So those have been beautiful benefits of that time. And I continue to go down the road, because I felt good, physically and emotionally, doing it. And it wasn’t really until I was leaving graduate school and sitting in at jazz clubs in Chicago… And the older musicians, much, much better-established musicians on the Chicago scene, embraced me over and over and invited me back, welcomed me back, encouraged me, put the possibility in front of me, gave advice and told me that I belonged to that world. So I started to have an idea that, in fact, that was where I was headed. And that’s when I started to work on a solo idea of singing, in earnest.
PCC:
The involvement with church music early on, did that give you a lasting spiritual foundation for your music?
ELLING:
Well, I suppose, in as much as it came very heavily freighted with that kind of message. I don’t subscribe to a specific Ecclesiastical idea at this point. I’m a jazz musician and my intellectualized thoughts run much more to the expression of my own experience.

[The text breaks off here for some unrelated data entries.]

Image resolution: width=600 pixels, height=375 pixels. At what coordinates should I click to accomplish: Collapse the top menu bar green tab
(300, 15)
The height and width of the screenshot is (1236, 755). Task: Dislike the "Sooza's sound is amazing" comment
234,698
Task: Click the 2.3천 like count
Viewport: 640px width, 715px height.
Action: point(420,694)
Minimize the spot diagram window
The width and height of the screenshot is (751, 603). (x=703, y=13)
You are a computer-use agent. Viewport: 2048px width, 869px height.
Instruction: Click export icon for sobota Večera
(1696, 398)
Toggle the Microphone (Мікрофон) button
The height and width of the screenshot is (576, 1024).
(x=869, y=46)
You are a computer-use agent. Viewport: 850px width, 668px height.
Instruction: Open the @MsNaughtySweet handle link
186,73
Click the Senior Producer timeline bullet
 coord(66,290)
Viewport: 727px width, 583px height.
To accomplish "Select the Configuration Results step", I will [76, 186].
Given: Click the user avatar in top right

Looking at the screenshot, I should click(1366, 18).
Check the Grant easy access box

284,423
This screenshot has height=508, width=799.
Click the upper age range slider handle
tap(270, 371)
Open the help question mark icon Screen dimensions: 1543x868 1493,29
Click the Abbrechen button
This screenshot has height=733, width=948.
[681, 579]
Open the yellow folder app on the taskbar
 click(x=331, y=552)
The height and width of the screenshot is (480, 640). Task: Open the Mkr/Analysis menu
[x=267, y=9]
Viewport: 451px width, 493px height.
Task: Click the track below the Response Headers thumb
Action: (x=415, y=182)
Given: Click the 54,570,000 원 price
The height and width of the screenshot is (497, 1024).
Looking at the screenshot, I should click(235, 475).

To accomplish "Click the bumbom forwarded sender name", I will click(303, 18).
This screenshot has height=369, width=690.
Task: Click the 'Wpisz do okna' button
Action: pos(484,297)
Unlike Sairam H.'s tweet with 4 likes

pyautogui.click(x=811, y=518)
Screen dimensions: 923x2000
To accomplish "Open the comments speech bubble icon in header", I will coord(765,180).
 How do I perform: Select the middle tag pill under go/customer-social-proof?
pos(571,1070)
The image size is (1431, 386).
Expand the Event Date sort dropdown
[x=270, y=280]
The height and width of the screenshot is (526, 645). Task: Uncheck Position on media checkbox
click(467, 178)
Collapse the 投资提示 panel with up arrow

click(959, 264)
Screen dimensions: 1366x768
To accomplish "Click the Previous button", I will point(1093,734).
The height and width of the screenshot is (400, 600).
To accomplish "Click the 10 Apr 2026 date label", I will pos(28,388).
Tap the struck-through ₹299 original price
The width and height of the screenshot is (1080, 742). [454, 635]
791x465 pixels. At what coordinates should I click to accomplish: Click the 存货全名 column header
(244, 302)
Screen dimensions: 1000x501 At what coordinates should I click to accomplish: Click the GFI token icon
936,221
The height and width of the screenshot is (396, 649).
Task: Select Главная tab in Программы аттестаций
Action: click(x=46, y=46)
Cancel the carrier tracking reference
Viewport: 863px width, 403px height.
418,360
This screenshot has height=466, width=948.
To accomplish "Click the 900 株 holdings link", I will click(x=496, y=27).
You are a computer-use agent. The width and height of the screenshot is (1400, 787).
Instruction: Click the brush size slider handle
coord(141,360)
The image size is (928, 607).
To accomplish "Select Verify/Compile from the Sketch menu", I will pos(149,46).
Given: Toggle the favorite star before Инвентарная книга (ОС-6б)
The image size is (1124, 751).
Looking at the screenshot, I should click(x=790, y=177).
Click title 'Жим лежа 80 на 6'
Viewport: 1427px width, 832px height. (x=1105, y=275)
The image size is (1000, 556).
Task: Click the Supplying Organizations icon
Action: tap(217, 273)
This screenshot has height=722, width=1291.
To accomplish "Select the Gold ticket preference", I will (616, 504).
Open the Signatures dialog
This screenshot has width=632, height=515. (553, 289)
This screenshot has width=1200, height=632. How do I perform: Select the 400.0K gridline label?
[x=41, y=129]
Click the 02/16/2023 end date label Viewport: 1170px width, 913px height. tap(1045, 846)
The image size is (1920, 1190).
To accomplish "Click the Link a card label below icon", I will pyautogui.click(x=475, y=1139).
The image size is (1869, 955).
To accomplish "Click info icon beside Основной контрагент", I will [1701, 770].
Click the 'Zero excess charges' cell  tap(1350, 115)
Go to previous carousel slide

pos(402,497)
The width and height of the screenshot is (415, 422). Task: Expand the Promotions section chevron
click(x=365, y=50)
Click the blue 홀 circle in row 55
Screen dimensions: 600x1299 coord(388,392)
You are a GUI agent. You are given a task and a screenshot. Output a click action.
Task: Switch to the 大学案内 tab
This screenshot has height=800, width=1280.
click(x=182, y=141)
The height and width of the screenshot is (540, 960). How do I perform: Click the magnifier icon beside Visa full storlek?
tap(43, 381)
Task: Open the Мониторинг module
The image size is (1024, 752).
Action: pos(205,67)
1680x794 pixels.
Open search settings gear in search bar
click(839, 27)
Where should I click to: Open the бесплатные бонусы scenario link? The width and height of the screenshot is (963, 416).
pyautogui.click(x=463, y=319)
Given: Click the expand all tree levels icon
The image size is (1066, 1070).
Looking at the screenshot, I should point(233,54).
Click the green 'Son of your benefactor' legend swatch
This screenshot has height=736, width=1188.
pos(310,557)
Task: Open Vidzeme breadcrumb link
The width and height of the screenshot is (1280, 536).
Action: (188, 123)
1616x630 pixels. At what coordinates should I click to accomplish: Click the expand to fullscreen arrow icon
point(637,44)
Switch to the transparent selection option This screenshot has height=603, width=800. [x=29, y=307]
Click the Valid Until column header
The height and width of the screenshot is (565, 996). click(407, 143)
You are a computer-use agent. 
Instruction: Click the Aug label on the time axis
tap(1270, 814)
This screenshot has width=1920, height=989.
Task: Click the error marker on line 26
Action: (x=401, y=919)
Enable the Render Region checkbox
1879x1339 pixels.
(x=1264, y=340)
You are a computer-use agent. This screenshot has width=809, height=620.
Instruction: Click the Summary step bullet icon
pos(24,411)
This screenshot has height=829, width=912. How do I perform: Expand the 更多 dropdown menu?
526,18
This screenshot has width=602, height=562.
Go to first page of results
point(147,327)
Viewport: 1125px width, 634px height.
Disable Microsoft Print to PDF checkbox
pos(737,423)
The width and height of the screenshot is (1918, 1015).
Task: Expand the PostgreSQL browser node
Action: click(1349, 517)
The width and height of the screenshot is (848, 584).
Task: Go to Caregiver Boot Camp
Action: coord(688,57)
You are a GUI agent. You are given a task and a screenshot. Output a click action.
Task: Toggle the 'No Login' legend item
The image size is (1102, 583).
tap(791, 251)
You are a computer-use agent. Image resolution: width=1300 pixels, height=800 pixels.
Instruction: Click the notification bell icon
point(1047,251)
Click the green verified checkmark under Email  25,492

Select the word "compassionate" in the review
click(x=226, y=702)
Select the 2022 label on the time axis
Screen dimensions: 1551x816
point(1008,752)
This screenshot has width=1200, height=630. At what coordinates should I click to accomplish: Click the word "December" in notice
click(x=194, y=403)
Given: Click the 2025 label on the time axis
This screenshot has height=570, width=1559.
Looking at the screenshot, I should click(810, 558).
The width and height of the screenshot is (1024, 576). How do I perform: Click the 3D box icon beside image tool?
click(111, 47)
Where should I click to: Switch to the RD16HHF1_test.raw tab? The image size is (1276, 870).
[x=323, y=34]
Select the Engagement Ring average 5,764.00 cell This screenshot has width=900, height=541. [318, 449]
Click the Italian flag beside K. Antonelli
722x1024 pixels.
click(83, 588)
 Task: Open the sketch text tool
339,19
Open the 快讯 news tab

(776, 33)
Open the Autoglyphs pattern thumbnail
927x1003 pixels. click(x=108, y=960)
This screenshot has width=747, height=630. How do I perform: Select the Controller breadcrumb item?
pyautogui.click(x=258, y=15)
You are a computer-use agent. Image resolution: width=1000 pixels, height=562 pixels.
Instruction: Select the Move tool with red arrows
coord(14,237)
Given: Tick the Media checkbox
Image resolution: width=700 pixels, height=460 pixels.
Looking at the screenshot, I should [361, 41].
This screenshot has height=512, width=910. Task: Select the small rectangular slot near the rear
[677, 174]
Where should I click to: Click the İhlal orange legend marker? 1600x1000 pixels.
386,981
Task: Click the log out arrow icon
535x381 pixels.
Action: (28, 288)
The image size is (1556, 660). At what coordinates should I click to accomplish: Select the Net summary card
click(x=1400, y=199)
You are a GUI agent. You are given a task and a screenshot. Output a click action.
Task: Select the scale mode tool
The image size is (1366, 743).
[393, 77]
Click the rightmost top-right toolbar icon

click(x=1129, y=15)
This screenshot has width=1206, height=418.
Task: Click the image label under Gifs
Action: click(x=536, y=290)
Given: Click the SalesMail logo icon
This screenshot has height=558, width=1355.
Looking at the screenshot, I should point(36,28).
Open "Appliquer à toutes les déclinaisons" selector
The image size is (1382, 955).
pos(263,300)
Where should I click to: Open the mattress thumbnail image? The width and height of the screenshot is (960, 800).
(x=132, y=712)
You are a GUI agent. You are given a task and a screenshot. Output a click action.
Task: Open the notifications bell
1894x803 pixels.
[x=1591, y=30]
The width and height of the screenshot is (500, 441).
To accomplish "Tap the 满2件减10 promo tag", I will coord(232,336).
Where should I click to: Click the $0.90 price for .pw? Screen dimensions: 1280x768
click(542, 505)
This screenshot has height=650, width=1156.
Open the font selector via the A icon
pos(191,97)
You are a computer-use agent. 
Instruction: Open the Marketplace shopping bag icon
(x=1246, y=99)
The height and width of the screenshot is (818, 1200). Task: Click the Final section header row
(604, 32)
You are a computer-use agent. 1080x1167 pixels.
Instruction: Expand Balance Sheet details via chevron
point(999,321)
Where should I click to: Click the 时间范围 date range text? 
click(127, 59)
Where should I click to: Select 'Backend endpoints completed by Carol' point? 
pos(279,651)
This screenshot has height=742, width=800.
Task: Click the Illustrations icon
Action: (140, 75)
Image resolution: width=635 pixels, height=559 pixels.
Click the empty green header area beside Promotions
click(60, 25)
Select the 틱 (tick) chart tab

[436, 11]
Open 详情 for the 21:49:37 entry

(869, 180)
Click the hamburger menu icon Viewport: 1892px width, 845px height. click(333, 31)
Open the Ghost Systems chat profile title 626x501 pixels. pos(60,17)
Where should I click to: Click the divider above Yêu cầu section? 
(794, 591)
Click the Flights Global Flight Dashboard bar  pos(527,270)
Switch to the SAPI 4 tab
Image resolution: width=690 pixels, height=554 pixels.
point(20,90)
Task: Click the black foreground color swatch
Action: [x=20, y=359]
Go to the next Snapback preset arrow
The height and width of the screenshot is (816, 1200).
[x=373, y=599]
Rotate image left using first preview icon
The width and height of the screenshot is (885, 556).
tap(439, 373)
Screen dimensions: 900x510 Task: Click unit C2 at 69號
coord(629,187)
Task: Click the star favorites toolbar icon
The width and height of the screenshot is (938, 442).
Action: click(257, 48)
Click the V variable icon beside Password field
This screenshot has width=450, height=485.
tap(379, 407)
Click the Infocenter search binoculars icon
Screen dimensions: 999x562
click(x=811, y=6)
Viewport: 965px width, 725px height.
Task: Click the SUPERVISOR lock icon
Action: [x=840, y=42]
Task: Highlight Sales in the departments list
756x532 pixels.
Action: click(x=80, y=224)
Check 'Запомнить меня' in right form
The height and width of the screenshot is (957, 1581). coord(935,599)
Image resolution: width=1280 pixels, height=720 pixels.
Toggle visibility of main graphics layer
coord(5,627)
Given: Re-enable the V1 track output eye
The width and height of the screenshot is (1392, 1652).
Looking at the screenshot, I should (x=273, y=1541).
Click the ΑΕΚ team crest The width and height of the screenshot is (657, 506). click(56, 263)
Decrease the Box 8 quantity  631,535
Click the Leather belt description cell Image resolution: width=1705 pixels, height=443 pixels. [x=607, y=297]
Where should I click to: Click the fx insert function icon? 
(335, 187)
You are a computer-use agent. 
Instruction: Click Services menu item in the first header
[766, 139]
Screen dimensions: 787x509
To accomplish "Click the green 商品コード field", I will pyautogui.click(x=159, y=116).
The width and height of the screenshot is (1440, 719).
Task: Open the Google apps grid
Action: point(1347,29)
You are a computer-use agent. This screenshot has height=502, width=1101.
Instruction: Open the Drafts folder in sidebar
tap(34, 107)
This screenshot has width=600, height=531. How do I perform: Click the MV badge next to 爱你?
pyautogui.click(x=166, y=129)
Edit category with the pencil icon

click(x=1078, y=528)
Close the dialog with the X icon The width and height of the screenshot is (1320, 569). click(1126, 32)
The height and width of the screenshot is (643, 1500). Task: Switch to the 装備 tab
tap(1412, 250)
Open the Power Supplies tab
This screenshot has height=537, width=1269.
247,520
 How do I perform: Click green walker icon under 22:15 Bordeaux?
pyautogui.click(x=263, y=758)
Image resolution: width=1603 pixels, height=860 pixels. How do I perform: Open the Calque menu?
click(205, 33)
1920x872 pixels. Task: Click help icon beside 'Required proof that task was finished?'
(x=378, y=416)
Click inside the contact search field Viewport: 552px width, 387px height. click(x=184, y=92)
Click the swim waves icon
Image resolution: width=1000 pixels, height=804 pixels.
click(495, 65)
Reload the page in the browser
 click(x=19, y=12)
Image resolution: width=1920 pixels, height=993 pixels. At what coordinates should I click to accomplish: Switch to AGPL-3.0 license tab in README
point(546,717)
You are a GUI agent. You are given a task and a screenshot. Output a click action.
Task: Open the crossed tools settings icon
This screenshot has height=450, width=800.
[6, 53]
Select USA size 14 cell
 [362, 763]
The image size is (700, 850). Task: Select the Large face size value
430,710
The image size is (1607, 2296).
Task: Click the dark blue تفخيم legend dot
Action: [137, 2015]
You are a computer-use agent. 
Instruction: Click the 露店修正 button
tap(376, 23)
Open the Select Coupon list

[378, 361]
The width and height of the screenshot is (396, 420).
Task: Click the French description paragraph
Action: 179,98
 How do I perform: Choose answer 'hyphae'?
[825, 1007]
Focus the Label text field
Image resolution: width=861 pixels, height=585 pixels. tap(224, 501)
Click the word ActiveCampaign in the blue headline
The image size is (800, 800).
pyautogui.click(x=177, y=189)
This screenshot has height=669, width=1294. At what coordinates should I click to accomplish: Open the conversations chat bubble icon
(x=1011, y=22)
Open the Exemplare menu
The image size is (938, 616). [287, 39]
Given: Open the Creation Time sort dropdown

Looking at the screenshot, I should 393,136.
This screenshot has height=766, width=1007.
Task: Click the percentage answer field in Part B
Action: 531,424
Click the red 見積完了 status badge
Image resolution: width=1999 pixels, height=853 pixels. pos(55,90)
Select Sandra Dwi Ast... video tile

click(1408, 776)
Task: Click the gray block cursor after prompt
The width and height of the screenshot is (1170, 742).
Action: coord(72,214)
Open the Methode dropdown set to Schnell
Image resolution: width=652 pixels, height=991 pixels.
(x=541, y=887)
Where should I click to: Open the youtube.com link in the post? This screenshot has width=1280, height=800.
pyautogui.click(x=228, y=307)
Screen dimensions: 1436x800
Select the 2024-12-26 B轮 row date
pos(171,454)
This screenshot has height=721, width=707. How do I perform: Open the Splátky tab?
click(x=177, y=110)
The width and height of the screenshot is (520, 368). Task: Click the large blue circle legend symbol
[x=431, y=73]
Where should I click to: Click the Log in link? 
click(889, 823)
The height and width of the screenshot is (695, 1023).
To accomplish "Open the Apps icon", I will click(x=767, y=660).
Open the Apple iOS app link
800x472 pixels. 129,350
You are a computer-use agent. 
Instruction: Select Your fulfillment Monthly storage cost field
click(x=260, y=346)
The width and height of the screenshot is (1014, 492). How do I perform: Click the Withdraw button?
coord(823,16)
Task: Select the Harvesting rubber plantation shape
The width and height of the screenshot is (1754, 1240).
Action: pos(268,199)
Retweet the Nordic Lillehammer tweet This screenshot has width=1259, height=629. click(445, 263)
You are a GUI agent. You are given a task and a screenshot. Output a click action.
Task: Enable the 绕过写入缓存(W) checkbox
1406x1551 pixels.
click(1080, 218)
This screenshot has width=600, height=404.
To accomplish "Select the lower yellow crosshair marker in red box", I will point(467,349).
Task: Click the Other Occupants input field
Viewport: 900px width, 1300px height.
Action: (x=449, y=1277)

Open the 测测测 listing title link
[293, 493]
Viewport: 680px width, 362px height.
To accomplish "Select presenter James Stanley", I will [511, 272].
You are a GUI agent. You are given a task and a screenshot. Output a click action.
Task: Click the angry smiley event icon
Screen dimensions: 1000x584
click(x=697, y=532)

It’s an experience that’s been attenuated and improved and enriched by having a family, having incredible, great fortune as a musician, having great friendships, having tried to read the best of the Western literature, both in terms of philosophy and in terms of literature and poetry, having studied history and having come to terms, in my own way, with my experience and trying to be present in this moment, trying to be compassionate with myself and other people. So, in as much as the gifts that were given to me, in my childhood, continue to resonate, then certainly. My father set a great example of piety and of humility and of service and I continue to try to emulate that.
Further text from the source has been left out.